The tight construction market doesn’t appear to be having much of an effect on Mountain View’s housing growth, however. Data on the HUD website shows the city is still building far more housing than neighboring suburban cities in Santa Clara County, issuing permits for 589 housing units in the first half of 2019. Though preliminary and still subject to change, the early count places the city second only to San Jose, which issued permits for 1,239 units over the same period, meaning Mountain View had the highest growth of any individual city in the county when adjusted for population.

As of March, Mountain View had 1,832 new residential units under construction, 1,626 units recently approved by the City Council and nearly 3,000 units under review by planning staff. Assistant Community Development Director Wayne Chen said Mountain View has issued more permits this year than in all of 2018 — when the city added 330 net new units — and is still doing “quite well.” He said he was hesitant to call the dip in regional permits a cause for concern.

“Although there needs to be housing production, this could be a year-over-year change. It doesn’t necessarily mean a trend,” Chen said. “So whether that maintains throughout the year or whether that’s a longer-term thing, we would have to see.”

Mountain View’s internal permit numbers are different than what HUD has, Chen said, and last year indicates the federal agency’s survey may be an undercount for the number of new housing units authorized. While city staff has heard concerns from developers and should be cognizant of how much it costs to build, Chen said, trends in housing growth are hard to pin on any one factor.

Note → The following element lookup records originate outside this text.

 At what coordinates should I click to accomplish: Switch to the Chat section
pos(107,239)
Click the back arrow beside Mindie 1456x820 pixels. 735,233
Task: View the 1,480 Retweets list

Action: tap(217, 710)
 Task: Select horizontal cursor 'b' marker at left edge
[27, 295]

“It’s probably objectively true that things are more expensive, but whether that translates into projects being able to pencil out can be a little murky,” he said.

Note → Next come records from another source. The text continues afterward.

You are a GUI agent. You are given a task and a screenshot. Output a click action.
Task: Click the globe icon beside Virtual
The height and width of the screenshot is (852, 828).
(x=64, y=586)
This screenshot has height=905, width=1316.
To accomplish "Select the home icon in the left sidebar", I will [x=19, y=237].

While factors like federal trade policy are completely out of the hands of local policymakers, there are steps that cities can take to ease the burden on residential developers, Corsiglia said. Cities can peel back barriers by reducing fees, streamlining the development process and ease zoning restrictions. Reduction of parking requirements and allowing higher density on a property can also help in making a housing project feasible, she said.

“Construction is slowing at a time when we need (housing) now more than ever, and we need to figure out ways to help developers move forward and deal with these challenges,” Corsiglia said. “And I think that’s through some streamlining and ways that cities themselves can help reduce costs.”

City-imposed fees have been a sticking point in plans to build thousands of homes in the city’s North Bayshore office park, which was recently rezoned to allow up to 9,850 housing units. Property owners in the area — namely Google and Sobrato — warned last year that the requirement to set aside 15% to 20% of the units as affordable housing, on top of escalating park and schools fees imposed on residential development, could threaten the financial viability of the housing-heavy vision for the area. Municipal fees were likely to exceed $100,000 per unit, according to a city staff report, pushing the total building cost to $645,000 per unit.

Giving up those fees may be a hard sell. Representatives from the two school districts serving North Bayshore, the Mountain View Whisman School District and the Mountain View-Los Altos High School District, have long argued that there simply isn’t enough money to build classrooms for the students who will live in the area. Mountain View Whisman school board members in particular have asked for dedicated land for a school site and funding to construct school facilities, which is one of the primary reasons for the escalating fees. The board has shown no support for a bond measure to pay for the anticipated influx of students, insisting that the developers — not the taxpayers — should foot the bill.